Aluno do quinto e penúltimo ano da graduação, Cláudio chegou em 2019 a Campinas (SP) com a mulher Mônica e o filho mais novo, de 10 anos. Outras três filhas, adultas, ficaram na capital paulista.
A volta às salas de aula foi comparada por ele como a subida de uma escada com vários degraus. O ponto de partida foi São Bernardo do Campo, no ABC Paulista, onde começou a trabalhar aos 17 anos e optou por estudar engenharia mecânica para tentar crescimento em indústrias da região. À época, contou, fazia diariamente o percurso até Santos, litoral paulista, onde havia curso no período noturno.
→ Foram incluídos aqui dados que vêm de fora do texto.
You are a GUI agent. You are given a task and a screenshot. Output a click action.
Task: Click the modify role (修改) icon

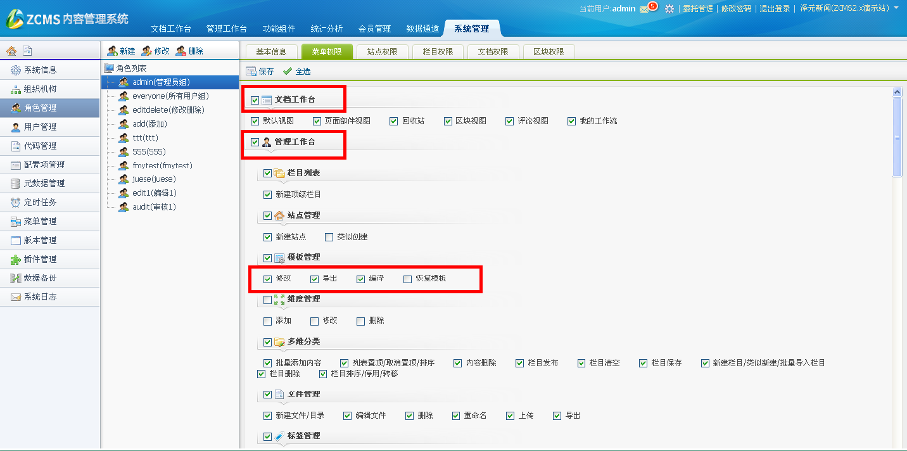tap(146, 51)
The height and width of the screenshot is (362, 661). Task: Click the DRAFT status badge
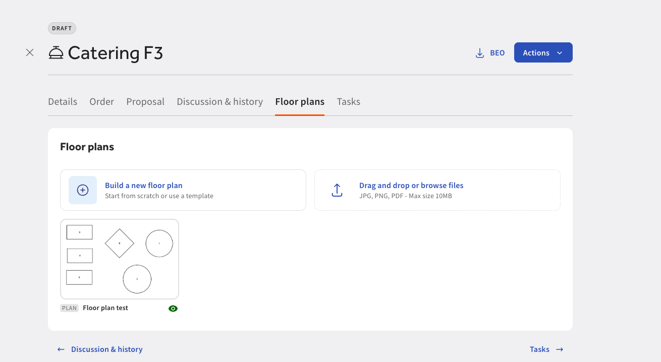(x=62, y=28)
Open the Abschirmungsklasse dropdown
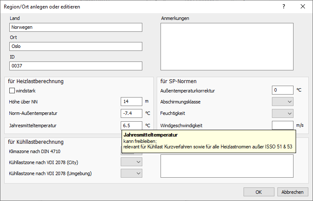Image resolution: width=313 pixels, height=201 pixels. pos(283,102)
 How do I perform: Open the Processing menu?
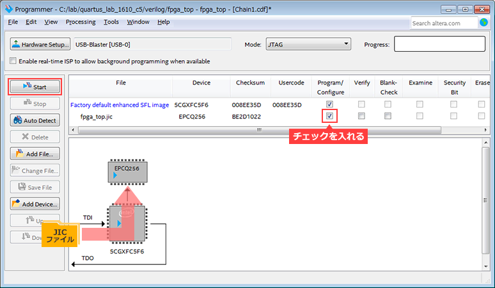pos(81,22)
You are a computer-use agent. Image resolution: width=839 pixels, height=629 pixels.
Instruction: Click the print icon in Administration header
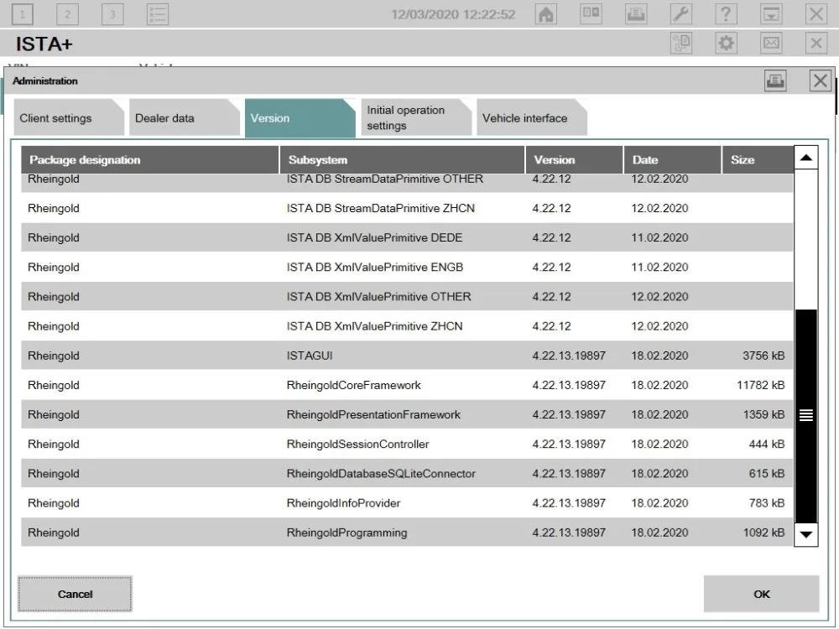tap(775, 81)
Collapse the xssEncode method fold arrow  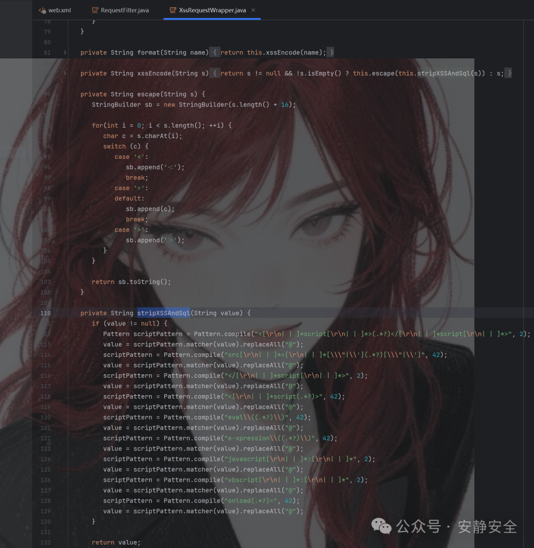coord(64,73)
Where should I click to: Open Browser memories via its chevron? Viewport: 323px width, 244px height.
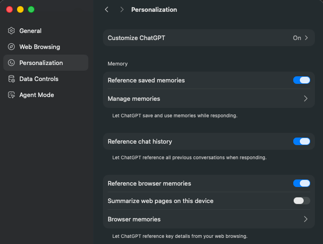pyautogui.click(x=306, y=219)
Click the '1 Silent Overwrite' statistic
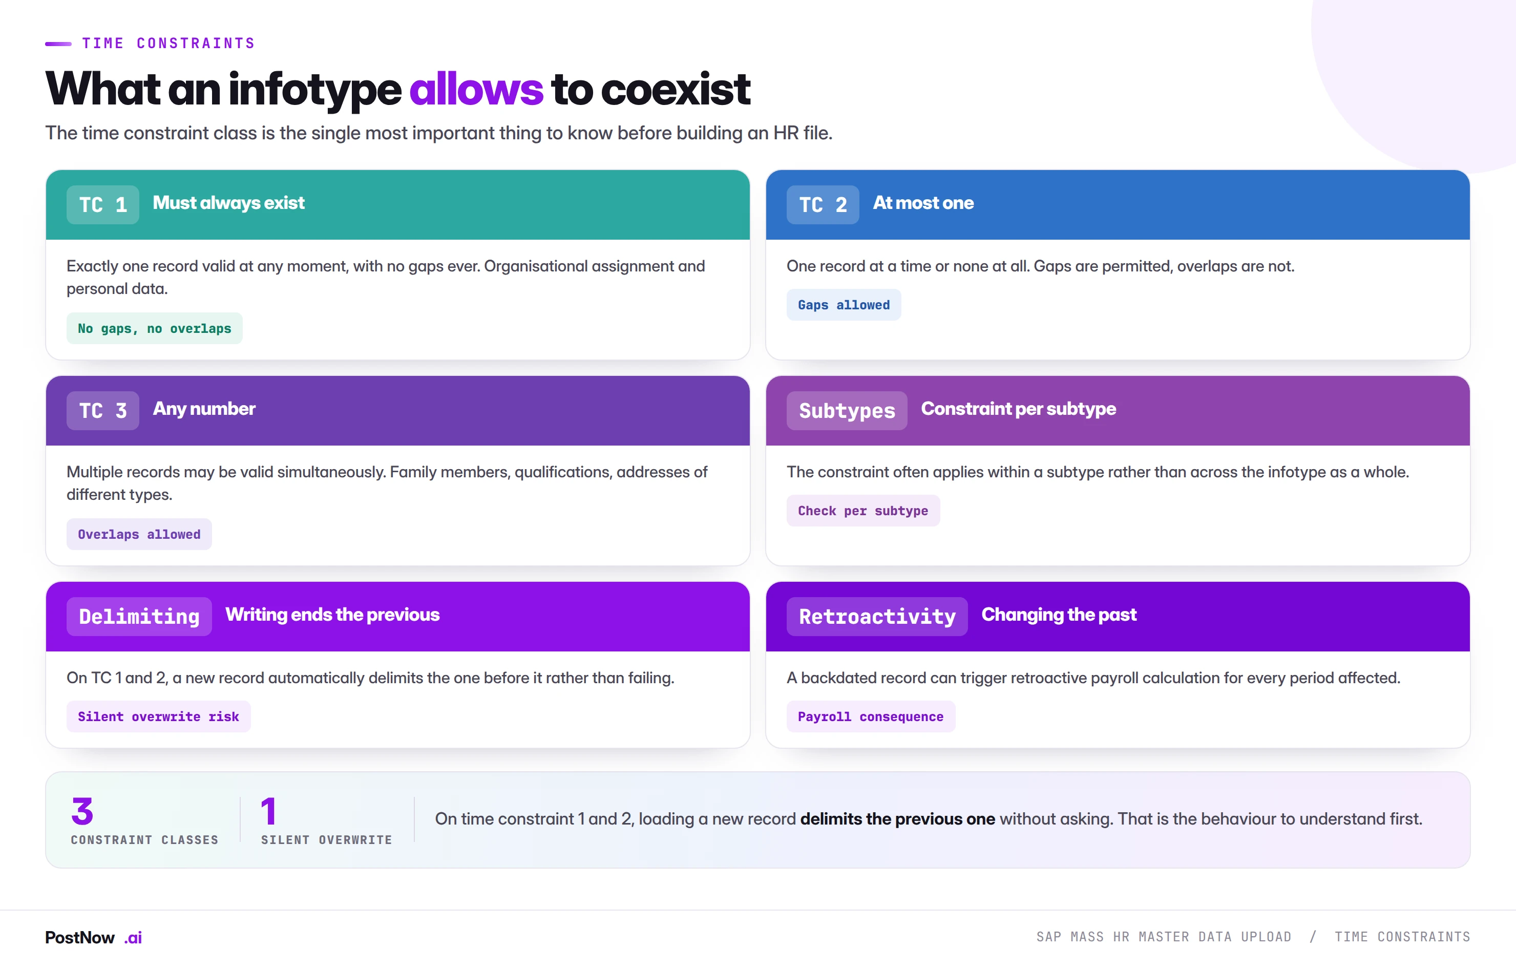Screen dimensions: 1516x970 tap(326, 820)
“Depois casei com 22 anos, a vida seguiu, as obrigações se acumularam e só pude retomar a ideia da medicina depois que me aposentei, com três dos quatro filhos já crescidos. Me aposentei num dia, no outro sentei no banco do cursinho, as aulas já estavam rolando há um mês”, contou Valente.
Saga dos cursinhos
Valente só conseguiu passar no Vestibular 2019 da Unicamp após dois anos de cursinho. No primeiro, explicou, houve dificuldades de integração, por conta da diferença de faixa etária em relação aos colegas de sala adolescentes, e pelo tempo que não visitava conteúdos do ensino médio. “Fiz alguns cursos, mas tive um intervalo de 30 anos. Parece que você nunca aprendeu aquilo na vida”, falou.
Porém, segundo ele, as adversidades foram transformadas em estímulos para ir adiante. “Não passei, mas animei. Quando saiu a última chamada, eu era 20º. Puxa, com tanta dificuldade, continuei a estudar e no segundo ano consegui na primeira lista. Passei na Unifesp [Universidade Federal de São Paulo], mas queria mesmo Unicamp”, explicou o estudante sobre o início da trajetória com jaleco.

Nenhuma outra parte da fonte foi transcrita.